毎晩夜中に起こされて、昼間は目を離した隙に外に出てしまって。「まだできる、まだできる」って自分に言い聞かせてたんです。でもある日、私が倒れた。救急車で運ばれて、入院して。その間、夫は一人でいることになってしまって。それが一番つらかった。もっと早く決断すべきだったって、今でもそう思います。施設に入って3ヶ月後、夫は「ここが好き」って言いました。

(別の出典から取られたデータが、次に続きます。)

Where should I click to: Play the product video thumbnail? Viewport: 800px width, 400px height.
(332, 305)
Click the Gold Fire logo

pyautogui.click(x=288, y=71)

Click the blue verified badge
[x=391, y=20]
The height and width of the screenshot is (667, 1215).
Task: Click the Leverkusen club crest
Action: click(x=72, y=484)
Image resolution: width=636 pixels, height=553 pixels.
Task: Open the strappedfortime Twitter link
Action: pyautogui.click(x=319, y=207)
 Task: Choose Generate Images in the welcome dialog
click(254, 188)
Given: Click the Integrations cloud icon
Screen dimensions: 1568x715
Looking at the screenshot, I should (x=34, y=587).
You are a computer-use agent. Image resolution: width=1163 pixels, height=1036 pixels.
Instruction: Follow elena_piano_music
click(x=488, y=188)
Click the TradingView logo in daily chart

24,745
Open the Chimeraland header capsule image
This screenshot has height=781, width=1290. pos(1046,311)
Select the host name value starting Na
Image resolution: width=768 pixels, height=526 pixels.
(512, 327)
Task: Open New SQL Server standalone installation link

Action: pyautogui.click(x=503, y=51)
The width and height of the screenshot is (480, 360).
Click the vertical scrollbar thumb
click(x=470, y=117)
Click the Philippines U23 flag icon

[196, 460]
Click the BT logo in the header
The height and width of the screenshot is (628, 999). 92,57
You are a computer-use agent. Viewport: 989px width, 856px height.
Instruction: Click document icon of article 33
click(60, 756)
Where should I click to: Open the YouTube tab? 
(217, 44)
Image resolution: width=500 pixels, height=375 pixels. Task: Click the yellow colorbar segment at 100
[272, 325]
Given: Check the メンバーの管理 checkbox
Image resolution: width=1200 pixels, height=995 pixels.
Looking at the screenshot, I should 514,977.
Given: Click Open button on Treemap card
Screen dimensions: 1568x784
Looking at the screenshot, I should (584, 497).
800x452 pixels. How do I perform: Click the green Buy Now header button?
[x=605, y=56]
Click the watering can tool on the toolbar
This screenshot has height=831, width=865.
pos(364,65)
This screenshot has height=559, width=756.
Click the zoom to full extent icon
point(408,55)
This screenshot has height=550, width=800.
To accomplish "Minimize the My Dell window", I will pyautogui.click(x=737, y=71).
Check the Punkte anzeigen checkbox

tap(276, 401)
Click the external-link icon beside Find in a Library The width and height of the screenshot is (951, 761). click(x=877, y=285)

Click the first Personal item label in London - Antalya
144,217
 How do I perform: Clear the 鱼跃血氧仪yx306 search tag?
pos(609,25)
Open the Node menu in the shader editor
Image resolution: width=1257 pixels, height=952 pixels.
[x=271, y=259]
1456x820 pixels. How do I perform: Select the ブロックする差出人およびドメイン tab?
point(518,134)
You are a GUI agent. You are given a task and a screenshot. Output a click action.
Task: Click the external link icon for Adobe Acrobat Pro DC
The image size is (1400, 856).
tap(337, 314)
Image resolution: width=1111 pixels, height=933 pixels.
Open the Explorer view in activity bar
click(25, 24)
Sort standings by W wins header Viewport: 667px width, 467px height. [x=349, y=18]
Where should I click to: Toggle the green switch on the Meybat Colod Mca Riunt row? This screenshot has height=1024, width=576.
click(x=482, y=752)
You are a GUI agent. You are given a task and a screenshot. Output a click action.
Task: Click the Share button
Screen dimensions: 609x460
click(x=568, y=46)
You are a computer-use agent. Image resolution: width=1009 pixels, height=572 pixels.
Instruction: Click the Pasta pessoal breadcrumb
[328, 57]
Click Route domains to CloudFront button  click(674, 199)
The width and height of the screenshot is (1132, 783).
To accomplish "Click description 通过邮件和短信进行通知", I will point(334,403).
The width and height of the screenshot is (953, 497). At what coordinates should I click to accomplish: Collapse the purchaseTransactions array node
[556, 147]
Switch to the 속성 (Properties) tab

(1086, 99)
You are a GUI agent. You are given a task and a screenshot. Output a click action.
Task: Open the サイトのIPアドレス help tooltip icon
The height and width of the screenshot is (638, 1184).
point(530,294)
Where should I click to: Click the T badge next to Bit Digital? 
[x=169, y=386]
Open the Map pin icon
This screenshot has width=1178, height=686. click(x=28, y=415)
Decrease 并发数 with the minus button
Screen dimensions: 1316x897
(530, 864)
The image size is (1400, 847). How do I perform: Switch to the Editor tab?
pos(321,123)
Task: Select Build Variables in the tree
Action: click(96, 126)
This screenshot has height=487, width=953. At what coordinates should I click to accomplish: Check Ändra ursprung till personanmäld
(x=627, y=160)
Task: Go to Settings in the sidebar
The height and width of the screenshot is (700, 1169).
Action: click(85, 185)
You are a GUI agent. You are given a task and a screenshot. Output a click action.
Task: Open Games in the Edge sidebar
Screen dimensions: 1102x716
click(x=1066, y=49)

※体験談は一般的なケースをもとにした構成例です。実際の体験談は順次掲載予定です。

🚨 「施設に入れることを考えること」は、親を見捨てることではありません。介護者が心身を守ることが、結果的に本人を守ることになります。

施設入所を本気で考えるべき7つのサイン

以下のサインが複数重なった場合、施設入所の検討を「今すぐ始める」タイミングです。

1
夜間の徘徊・睡眠障害が増えた
夜中に「家に帰る」と外に出ようとする・深夜に大声を出す——介護者の睡眠が慢性的に奪われる状態は在宅限界のサインです。施設では夜間スタッフが対応でき、本人も規則正しい生活で落ち着くことが多い。
2
一人では安全に過ごせなくなった
コンロの消し忘れ・玄関の鍵を開けて出てしまう・誤飲・転倒——目を離せない状態が続いているなら、在宅での安全確保は物理的に難しくなっています。施設の24時間見守り体制が本人の安全を守ります。
3
介護者が体調を崩した・または崩しそうだ
介護者が「最近体調が戻らない」「気力がわかない」と感じている状態は、すでに限界に近いサインです。介護者が倒れれば選択の余地なく施設入所を迫られます。体調が悪化する前に動き出すことが重要です。
4
暴言・暴力が出てきた
認知症の症状として、介護者への暴言・暴力が現れることがあります。「親がこんなことをするはずがない」という心理的ダメージは深刻です。専門の施設スタッフは対応トレーニングを受けており、こうした場面を家族より安全に扱えます。
5
排泄介助が毎日必要になった
排泄のコントロールが困難になり、毎回の介助が必要な状態は介護者の肉体的負担が非常に大きい段階です。特に体格差がある場合の介助は腰への負担も深刻で、介護者の身体的な限界につながりやすい。
6
介護者の仕事・人間関係・生活が崩れてきた
介護のために仕事を休むことが増えた・友人と会えなくなった・自分の時間がまったくない——こうした状態が続くと介護者自身の人生が消耗します。介護は長期戦です。介護者が生活を維持できる形を作ることが本人のためにもなります。
7
「もう限界かもしれない」と感じた瞬間がある
「消えてしまいたい」「もう無理だ」と思ったことが一度でもあるなら、それはシグナルです。感情のSOSを無視せず、ケアマネジャーや地域包括支援センターに「限界かもしれない」と正直に伝えてください。
今すぐ確認:いくつ当てはまりますか?
夜間に徘徊・大声・睡眠障害がある
一人での在宅が危険な状態になっている
自分の体調・気力が明らかに低下している
暴言・暴力が出てきている
毎日の排泄介助が必要になった
仕事・人間関係・生活が影響を受けている
「もう限界かも」と感じたことがある

3つ以上当てはまる場合は、今すぐ施設探しを始めることをおすすめします。特養の待機期間は都市部で3〜5年かかることもあるため、探し始めるのが早いほど選択肢が増えます。

🛒 見守りカメラ介護を探す

施設入所のタイミングを見極めながら、在宅での見守りを続ける家族も多くいます。離れていても親の様子を確認できる見守りカメラで、介護負担を軽減しましょう。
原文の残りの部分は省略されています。